(Element and text position data)
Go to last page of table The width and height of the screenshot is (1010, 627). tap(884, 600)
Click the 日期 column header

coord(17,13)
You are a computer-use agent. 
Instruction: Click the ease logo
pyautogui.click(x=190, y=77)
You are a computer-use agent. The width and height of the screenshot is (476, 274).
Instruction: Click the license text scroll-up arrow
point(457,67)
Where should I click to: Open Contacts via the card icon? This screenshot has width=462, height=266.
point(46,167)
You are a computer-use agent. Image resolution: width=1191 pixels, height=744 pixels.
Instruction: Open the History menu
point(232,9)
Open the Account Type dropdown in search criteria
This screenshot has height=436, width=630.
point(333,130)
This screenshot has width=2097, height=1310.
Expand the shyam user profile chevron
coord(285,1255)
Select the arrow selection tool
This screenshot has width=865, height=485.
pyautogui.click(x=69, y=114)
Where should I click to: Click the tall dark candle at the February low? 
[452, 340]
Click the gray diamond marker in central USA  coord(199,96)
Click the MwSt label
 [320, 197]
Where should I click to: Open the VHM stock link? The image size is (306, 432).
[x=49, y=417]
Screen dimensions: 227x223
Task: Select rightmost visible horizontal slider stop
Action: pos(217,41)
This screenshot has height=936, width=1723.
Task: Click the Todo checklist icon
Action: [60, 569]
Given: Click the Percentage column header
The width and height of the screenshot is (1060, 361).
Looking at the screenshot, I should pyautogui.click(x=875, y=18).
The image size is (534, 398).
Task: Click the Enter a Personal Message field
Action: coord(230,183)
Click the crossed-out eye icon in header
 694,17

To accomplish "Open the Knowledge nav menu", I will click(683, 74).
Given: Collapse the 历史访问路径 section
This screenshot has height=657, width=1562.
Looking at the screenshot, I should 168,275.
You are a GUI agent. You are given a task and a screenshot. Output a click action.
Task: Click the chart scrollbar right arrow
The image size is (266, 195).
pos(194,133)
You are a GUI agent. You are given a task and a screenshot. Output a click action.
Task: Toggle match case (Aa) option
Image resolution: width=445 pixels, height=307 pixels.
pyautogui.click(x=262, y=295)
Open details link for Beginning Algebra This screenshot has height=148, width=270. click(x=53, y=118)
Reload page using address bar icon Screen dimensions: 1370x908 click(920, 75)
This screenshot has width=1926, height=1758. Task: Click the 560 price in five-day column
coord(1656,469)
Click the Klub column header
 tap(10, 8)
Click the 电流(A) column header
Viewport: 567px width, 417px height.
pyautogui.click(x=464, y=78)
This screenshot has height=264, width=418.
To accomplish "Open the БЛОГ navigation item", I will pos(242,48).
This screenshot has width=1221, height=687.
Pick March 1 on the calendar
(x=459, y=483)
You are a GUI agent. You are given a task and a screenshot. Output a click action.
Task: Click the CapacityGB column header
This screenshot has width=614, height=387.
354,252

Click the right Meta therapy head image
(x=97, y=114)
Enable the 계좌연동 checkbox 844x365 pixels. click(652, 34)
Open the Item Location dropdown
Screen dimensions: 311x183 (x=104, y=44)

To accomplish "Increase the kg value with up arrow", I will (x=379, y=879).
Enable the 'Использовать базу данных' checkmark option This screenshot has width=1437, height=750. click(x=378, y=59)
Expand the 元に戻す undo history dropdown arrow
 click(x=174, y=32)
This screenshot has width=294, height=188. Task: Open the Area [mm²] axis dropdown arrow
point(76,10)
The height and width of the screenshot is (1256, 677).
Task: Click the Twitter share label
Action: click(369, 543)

Written instruction> Print every line of the listing above again, changing no character and leaving nothing out.

Answer to this exercise>
Go to last page of table The width and height of the screenshot is (1010, 627). tap(884, 600)
Click the 日期 column header

coord(17,13)
You are a computer-use agent. 
Instruction: Click the ease logo
pyautogui.click(x=190, y=77)
You are a computer-use agent. The width and height of the screenshot is (476, 274).
Instruction: Click the license text scroll-up arrow
point(457,67)
Where should I click to: Open Contacts via the card icon? This screenshot has width=462, height=266.
point(46,167)
You are a computer-use agent. Image resolution: width=1191 pixels, height=744 pixels.
Instruction: Open the History menu
point(232,9)
Open the Account Type dropdown in search criteria
This screenshot has height=436, width=630.
point(333,130)
This screenshot has width=2097, height=1310.
Expand the shyam user profile chevron
coord(285,1255)
Select the arrow selection tool
This screenshot has width=865, height=485.
pyautogui.click(x=69, y=114)
Where should I click to: Click the tall dark candle at the February low? 
[452, 340]
Click the gray diamond marker in central USA  coord(199,96)
Click the MwSt label
 [320, 197]
Where should I click to: Open the VHM stock link? The image size is (306, 432).
[x=49, y=417]
Screen dimensions: 227x223
Task: Select rightmost visible horizontal slider stop
Action: pos(217,41)
This screenshot has height=936, width=1723.
Task: Click the Todo checklist icon
Action: [60, 569]
Given: Click the Percentage column header
The width and height of the screenshot is (1060, 361).
Looking at the screenshot, I should pyautogui.click(x=875, y=18).
The image size is (534, 398).
Task: Click the Enter a Personal Message field
Action: coord(230,183)
Click the crossed-out eye icon in header
 694,17

To accomplish "Open the Knowledge nav menu", I will click(683, 74).
Given: Collapse the 历史访问路径 section
This screenshot has height=657, width=1562.
Looking at the screenshot, I should 168,275.
You are a GUI agent. You are given a task and a screenshot. Output a click action.
Task: Click the chart scrollbar right arrow
The image size is (266, 195).
pos(194,133)
You are a GUI agent. You are given a task and a screenshot. Output a click action.
Task: Toggle match case (Aa) option
Image resolution: width=445 pixels, height=307 pixels.
pyautogui.click(x=262, y=295)
Open details link for Beginning Algebra This screenshot has height=148, width=270. click(x=53, y=118)
Reload page using address bar icon Screen dimensions: 1370x908 click(920, 75)
This screenshot has width=1926, height=1758. Task: Click the 560 price in five-day column
coord(1656,469)
Click the Klub column header
 tap(10, 8)
Click the 电流(A) column header
Viewport: 567px width, 417px height.
pyautogui.click(x=464, y=78)
This screenshot has height=264, width=418.
To accomplish "Open the БЛОГ navigation item", I will pos(242,48).
This screenshot has width=1221, height=687.
Pick March 1 on the calendar
(x=459, y=483)
You are a GUI agent. You are given a task and a screenshot. Output a click action.
Task: Click the CapacityGB column header
This screenshot has width=614, height=387.
354,252

Click the right Meta therapy head image
(x=97, y=114)
Enable the 계좌연동 checkbox 844x365 pixels. click(652, 34)
Open the Item Location dropdown
Screen dimensions: 311x183 (x=104, y=44)

To accomplish "Increase the kg value with up arrow", I will (x=379, y=879).
Enable the 'Использовать базу данных' checkmark option This screenshot has width=1437, height=750. click(x=378, y=59)
Expand the 元に戻す undo history dropdown arrow
 click(x=174, y=32)
This screenshot has width=294, height=188. Task: Open the Area [mm²] axis dropdown arrow
point(76,10)
The height and width of the screenshot is (1256, 677).
Task: Click the Twitter share label
Action: click(369, 543)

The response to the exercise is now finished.